*SOURCE DOCUMENT*:
# # # # # # #

Passing: Incorrectly used to describe those who are read as their desire gender by some trans* people, its use in sociology refers to being read as being a member of a social category who is in power. In this case, it would refer to being read as cisgender. Passing is not the same as being “stealth.” There is such thing as “passing privilege” where a transgender person may temporarily access cisgender privilege as long as they are read as cisgender.

Preferred Pronouns: The pronouns a person prefers to use. It may be the more common ones such as he/his/him/himself or she/hers/her/herself. It may also be singular they or other pronouns such as ze/hirs or zirs/hir or zir/hirself or zirself.

Stealth: A term used to describe transgender people who live their life as though they were a cisgender person of their gender, sometimes out of necessity, sometimes out of desire, sometimes both, though there are many other reasons as well. Stealth requires passing as cisgender, but passing is not the same as being “stealth.” Deep stealth was once a requirement, particularly for trans women, in order to get gender affirming surgery.

Transition: A trans* and/or genderqueer’s personal journey to have their gender recognized. It can entail only “socially transitioning,” such as adopting certain gender expressions, wearing a binder, tucking, legally changing their name, and asking people to use their preferred pronouns. It can also mean “medically transitioning” as well where a person may or may not take HRT and/or may or may not get surgeries. Often, the two go hand in hand, but not for all trans* and/or genderqueer people.

# # # # # # #

*GIVEN INFORMATION*:
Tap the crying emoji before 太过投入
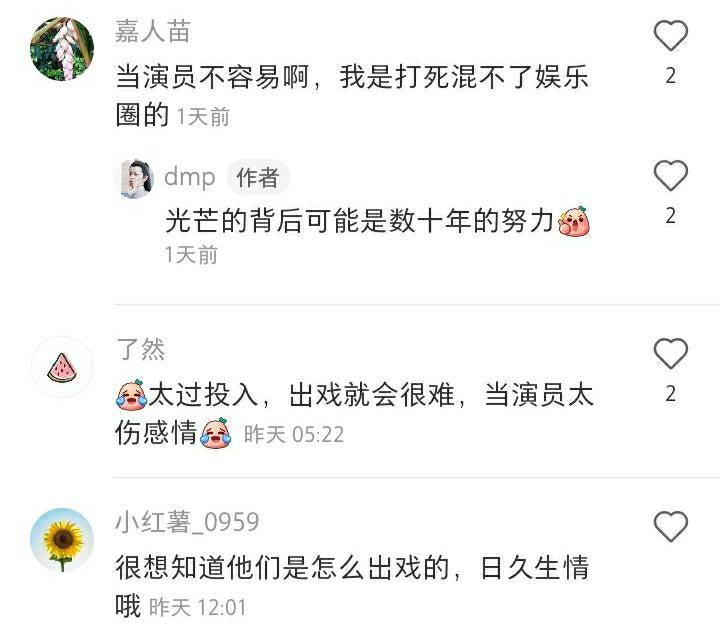This screenshot has width=720, height=640. (x=131, y=394)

# # # # # # #

*REQUIRED ACTION 1*:
Retype the passage of the gender terms glossary from "Preferred Pronouns: The pronouns" to "zir/hirself or zirself.".
*REQUIRED ACTION 2*:
Using the gender terms glossary, answer yes or no to each statement and quote the words that decide it. (a) Deep stealth was once a requirement, particularly for trans men, in order to get gender affirming surgery. (b) Passing and being stealth mean the same thing. (c) Singular they can be a person's preferred pronoun.
*REQUIRED ACTION 3*:
Write the next part of the gender terms glossary, picking up after its final sentence.

*EXPECTED ANSWER 1*:
Preferred Pronouns: The pronouns a person prefers to use. It may be the more common ones such as he/his/him/himself or she/hers/her/herself. It may also be singular they or other pronouns such as ze/hirs or zirs/hir or zir/hirself or zirself.

*EXPECTED ANSWER 2*:
(a) No: "Deep stealth was once a requirement, particularly for trans women, in order to get gender affirming surgery."
(b) No: "Passing is not the same as being “stealth.”"
(c) Yes: "It may also be singular they or other pronouns such as ze/hirs or zirs/hir or zir/hirself or zirself."

*EXPECTED ANSWER 3*:
Specific Gender Identities/Expressions

Agender: A person who has no gender. Often included under the genderqueer umbrella.

Androgyne: A person whose gender is an intermediate between male and female, man and woman. They are often included under the genderqueer umbrella. Androgynous/Andro is the gender expression form.

Bi-gender: A person whose gender may one day be man and may be woman the next. Often included under the genderqueer umbrella. 

Butch: Describes either someone who identifies with masculinity (but does not necessarily identify as a man) or can be used to describe a masculine gender expression. Often contrasted with femme. POC communities also use masculine of center and aggressive to describe similar phenomena.

Femme: Describes either someone who identifies with femininty (but does not necessarily identify as a woman) or can be used to describe a feminine gender expression. Often contrasted with butch.  

Gender Fluid: Someone whose gender identity and/or gender expression is not fixed.

Intergender: Someone whose gender is a combination of genders or whose gender is “between” genders. 

Non-binary: A non-binary gender identity is a gender identity in which a person does not identify as (strictly) male or female. They may not have a gender, may identify as some combination of the two, etc.

Neutrois: An identity in which a person either identifies outside of the gender binary or sees themselves as being without gender. 

Pan-gender: A person who is all genders at once.

Third Gender: A specific type of non-binary identity in which a person’s gender identity falls completely outside of “man” and “woman”. Often included under the genderqueer umbrella. Alternatively can be “fourth” or even “fifth” gender.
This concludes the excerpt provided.